Question

Calculate pressure required for 50% dissociation of $PC{l}_5$. If the $K_p$ at that temprature is 1.8 atm.

• A. $3$ atm
  
• B. $5.4$atm
  
• C. $9$atm
  
• D. none
  

Answer 1

Answer: (B)

$5.4$atm

${PCl}_5\rightleftharpoons {PCl}_3+{Cl}_2$

given, $K_p=1.8$

Moles of different gases at equilibrium are ${PCl}_5=0.5$ moles

${PCl}_3=0.5$ moles

${Cl}_2=0.5$ moles

therefore, total number of moles $=1.5$ moles

Partial pressure are $P_{{PCl}_3}=P_{{PCl}_5}=P_{{Cl}_2}=\frac{0.5}{1.5}P$

where $P$ is total pressure in atmosphere.

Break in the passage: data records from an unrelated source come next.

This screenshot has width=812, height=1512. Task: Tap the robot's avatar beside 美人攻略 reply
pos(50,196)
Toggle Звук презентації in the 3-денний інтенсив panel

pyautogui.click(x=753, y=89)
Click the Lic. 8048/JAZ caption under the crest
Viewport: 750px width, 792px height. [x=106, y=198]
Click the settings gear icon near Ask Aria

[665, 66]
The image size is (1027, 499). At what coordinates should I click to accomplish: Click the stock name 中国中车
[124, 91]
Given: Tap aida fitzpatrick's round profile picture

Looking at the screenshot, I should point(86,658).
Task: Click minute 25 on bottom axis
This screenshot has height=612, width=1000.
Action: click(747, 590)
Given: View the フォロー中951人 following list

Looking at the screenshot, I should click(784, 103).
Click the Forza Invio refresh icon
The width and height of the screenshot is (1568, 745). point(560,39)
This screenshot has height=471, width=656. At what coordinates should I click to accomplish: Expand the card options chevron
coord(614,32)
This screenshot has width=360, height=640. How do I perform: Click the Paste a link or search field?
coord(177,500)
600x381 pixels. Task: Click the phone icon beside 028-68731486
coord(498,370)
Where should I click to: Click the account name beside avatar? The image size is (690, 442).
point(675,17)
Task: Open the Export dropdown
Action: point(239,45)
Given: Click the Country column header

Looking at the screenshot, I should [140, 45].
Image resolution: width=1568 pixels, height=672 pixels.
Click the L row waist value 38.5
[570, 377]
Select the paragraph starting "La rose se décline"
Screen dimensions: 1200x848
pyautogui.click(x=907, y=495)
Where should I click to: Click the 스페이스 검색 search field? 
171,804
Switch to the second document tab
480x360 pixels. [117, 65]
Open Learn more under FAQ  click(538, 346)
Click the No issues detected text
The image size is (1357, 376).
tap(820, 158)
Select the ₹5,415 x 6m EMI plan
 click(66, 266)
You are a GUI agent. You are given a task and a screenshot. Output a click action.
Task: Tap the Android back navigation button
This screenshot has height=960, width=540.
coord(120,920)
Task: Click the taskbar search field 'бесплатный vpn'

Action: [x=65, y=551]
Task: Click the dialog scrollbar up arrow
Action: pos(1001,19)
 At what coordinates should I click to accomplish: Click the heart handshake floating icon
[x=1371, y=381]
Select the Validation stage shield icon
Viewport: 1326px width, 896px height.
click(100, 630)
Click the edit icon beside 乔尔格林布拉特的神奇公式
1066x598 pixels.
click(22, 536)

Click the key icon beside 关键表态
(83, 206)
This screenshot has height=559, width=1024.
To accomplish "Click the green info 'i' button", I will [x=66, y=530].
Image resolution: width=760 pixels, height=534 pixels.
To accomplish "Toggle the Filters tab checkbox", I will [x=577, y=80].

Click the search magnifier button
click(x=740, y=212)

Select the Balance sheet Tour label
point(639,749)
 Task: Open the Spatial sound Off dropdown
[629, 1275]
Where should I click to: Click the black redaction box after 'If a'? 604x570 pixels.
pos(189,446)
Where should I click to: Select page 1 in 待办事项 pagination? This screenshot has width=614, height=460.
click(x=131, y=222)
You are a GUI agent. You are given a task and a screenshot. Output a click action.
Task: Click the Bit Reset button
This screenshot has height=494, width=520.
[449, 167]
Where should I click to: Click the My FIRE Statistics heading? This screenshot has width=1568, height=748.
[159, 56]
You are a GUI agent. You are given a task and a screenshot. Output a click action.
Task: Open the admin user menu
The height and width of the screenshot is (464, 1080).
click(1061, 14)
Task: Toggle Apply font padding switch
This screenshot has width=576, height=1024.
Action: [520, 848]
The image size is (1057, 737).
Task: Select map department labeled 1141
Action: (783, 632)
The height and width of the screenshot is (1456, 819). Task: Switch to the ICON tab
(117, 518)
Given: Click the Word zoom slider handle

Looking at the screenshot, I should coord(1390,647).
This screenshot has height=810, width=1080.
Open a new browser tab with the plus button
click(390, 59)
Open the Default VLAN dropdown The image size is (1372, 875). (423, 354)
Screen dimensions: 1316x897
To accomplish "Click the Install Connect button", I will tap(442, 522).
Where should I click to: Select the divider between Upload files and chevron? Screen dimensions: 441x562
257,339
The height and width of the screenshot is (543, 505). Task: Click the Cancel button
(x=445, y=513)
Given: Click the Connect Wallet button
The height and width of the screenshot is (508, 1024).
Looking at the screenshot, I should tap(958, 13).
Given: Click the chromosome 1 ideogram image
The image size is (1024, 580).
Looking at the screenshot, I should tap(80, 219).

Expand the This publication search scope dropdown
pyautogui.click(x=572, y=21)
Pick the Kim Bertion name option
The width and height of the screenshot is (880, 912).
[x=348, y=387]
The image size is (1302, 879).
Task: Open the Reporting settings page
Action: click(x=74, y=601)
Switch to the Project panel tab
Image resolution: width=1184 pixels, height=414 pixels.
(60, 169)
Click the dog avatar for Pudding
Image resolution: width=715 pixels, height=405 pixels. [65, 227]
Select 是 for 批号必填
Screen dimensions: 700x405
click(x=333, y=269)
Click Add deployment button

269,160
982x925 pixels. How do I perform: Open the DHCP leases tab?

$K_p=\frac{\left(P_{{PCl}_3}\right)\left(P_{{Cl}_2}\right)}{\left(P_{{PCl}_5}\right)}=\frac{{\left(\frac{0.5}{1.5}\right)}^2{P}^2}{\left(\frac{0.5}{1.5}\right)P}=\frac{1}{3}P$

$\frac{1}{3}P=1.8$

$P=5.4$ atm

$\Rightarrow$ Pressure is $5.4$ atmosphere.